In these circumstances the legal basis for processing is legitimate interest as described above. We will however respect your wishes if you do not want your photograph to be used in any marketing or publicity materials.
We operate CCTV systems at our offices and in public areas at some of our properties. Wherever CCTV systems are operating we will place a notice showing that the scheme is in operation and controlled by Bromford.
Our CCTV systems deter crime and promote public safety by helping to identify and prosecute criminal offenders. These systems operate continuously, and recordings are held for one month.
You can ask for a copy of any CCTV images taken of yourself by making a subject access request. See Your Data, Your Rights - the right of access for more information on how to make a subject access request.
We carry out an impact assessment for all locations where we use CCTV. This helps ensure that our use of CCTV is appropriate and proportionate to the issues of crime and public safety we are seeking to address and minimises intrusion into individual rights to privacy.
Door Entry Data
Your Bromford ID card is used to gain access to our offices via access-controlled door entry systems. These systems record the dates and times you access a Bromford office. This data may be reviewed as part of monitoring the effective use of our workspaces and how and where our colleagues are working. The lawful basis for processing data relating to the dates and times colleagues access a Bromford office is legitimate interest.
Data matching and analytics
Data matching involves comparing computer records held by one body against other computer records held by the same or another body to see how far they match. This is usually personal information.
Computerised data matching allows employee and benefit fraud to be identified. Where a match is found it may indicate that there is an inconsistency which requires further investigation.
No assumption can be made as to whether there is fraud, error or another explanation until an investigation is carried out.
We participate in the National Fraud Initiative (NFI) data matching exercise carried out by the Cabinet Office. Our participation in NFI will assist in the prevention and detection of fraud against Bromford and other organisations within the private and public sector.

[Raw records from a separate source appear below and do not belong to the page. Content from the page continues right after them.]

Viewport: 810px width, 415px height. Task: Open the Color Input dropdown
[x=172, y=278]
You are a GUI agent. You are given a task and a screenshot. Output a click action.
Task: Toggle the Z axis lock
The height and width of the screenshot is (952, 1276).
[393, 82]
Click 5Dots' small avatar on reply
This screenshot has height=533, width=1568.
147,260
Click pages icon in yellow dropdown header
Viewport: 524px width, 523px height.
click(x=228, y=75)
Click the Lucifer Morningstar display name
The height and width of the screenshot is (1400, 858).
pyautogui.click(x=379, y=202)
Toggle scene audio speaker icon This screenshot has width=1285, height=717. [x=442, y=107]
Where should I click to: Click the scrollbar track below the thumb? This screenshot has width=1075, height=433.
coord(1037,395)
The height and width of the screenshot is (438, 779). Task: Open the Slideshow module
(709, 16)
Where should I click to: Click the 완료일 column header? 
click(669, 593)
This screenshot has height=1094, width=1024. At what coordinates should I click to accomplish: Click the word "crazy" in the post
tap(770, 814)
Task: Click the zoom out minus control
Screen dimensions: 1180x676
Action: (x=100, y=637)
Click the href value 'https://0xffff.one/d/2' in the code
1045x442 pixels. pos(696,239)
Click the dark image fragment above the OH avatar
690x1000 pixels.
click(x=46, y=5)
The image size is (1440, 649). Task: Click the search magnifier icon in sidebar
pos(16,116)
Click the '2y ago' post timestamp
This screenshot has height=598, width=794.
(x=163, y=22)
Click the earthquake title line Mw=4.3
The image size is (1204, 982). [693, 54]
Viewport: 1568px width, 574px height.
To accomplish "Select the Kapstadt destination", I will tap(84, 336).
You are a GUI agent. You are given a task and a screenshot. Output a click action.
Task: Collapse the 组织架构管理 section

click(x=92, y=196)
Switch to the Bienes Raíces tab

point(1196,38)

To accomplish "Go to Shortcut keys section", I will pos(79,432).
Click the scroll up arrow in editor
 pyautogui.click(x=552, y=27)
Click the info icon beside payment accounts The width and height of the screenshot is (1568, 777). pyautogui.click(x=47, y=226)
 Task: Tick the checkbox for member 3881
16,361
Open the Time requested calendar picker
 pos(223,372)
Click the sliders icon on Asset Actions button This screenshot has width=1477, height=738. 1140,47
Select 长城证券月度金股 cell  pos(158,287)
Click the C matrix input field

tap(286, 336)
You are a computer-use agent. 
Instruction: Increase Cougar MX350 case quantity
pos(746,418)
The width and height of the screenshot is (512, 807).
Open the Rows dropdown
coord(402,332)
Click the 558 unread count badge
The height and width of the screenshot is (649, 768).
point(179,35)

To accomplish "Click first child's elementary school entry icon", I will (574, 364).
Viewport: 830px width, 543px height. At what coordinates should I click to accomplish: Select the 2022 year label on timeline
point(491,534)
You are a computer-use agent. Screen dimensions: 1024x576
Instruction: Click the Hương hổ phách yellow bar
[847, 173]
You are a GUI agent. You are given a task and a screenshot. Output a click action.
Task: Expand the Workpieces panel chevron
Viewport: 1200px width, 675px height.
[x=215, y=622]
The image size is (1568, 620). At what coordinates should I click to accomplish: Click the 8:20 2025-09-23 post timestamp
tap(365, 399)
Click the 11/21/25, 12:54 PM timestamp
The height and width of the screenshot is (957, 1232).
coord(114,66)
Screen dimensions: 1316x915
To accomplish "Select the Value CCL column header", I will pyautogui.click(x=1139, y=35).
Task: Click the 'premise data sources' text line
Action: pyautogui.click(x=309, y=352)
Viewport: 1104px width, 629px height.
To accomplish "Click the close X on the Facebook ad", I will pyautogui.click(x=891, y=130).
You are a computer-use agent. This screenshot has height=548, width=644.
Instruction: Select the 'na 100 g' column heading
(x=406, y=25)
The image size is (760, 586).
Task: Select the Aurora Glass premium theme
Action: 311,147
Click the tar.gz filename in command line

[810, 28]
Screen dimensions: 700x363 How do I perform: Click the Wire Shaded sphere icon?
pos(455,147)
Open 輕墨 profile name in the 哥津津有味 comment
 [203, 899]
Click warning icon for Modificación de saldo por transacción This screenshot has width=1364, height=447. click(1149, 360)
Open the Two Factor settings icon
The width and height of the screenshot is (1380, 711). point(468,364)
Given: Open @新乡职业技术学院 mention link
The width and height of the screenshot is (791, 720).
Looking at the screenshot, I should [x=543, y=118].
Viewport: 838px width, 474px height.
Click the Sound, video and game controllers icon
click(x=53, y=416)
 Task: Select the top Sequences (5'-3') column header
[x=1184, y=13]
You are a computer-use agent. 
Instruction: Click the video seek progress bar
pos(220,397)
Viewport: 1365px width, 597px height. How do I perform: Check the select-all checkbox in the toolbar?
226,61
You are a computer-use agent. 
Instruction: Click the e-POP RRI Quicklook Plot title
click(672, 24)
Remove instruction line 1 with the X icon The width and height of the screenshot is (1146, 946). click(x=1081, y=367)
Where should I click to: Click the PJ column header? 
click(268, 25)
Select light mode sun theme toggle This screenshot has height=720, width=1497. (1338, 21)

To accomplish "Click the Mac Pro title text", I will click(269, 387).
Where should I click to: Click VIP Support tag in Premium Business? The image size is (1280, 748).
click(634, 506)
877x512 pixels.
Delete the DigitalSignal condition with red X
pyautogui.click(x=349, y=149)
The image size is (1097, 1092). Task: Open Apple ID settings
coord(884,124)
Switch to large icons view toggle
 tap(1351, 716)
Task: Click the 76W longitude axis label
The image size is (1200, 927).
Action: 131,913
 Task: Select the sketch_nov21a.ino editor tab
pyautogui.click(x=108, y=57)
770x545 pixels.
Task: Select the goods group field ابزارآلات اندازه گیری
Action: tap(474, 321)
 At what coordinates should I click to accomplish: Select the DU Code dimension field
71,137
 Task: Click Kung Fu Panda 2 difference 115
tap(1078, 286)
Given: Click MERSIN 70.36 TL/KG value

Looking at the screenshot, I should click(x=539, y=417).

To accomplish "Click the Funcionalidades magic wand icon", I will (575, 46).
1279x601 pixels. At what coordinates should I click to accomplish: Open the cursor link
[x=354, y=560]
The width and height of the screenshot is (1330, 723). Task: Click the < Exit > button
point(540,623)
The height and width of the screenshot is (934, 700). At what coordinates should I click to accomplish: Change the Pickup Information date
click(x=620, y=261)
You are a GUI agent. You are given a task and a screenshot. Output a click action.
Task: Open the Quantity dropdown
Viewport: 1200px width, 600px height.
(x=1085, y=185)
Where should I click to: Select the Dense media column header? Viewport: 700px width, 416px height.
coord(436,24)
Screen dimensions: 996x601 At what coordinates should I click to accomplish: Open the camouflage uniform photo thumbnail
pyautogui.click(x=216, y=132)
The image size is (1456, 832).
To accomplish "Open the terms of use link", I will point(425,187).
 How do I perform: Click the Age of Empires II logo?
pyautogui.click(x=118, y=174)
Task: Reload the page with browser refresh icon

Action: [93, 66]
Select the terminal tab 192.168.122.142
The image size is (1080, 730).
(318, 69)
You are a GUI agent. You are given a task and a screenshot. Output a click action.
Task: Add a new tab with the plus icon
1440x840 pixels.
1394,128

We participate on a voluntary basis and provide the Cabinet Office with particular sets of data for matching as set out in the Cabinet Office’s guidance.
The use of data by the Cabinet Office in a data matching exercise is carried out with statutory authority. It does not require the consent of the individuals concerned under Data Protection law.
Data matching by the Cabinet Office is subject to a Code of Data Matching Practice. Further information on the Cabinet Office’s legal powers and the reasons why it matches particular information is available here.
Colleague COVID 19 Vaccination Status
Bromford processes data relating to the COVID 19 vaccination status of colleagues who need to enter a registered care home from 11th November 2021. All care home workers and anyone entering the home, will need to be fully vaccinated unless they are exempt under the compulsory vaccination regulations.
We follow the advice issued by the Information Commissioner’s Office in processing data about a colleague’s vaccination status. The lawful basis for processing this data is legitimate interest, as Bromford has a legitimate interest in minimising the risk that Bromford colleagues pass the Covid virus on to clinically vulnerable individuals; and complying with the Department for Health and Social Care Regulations.
Information about a colleague’s vaccination status may need to be shared with the care provider at the care homes you visit.
Disclosure & Barring Service (DBS) and Consumer Credit Checks
Bromford may carry out DBS and consumer credit checks to screen colleagues and candidates for roles. Under data protection law the lawful basis for this processing is “legitimate interest”. Bromford’s legitimate interest is based on the need to safeguard our customers, especially vulnerable customers, in their homes and elsewhere and safeguarding the business from risks to our financial wellbeing and the integrity of business-critical data.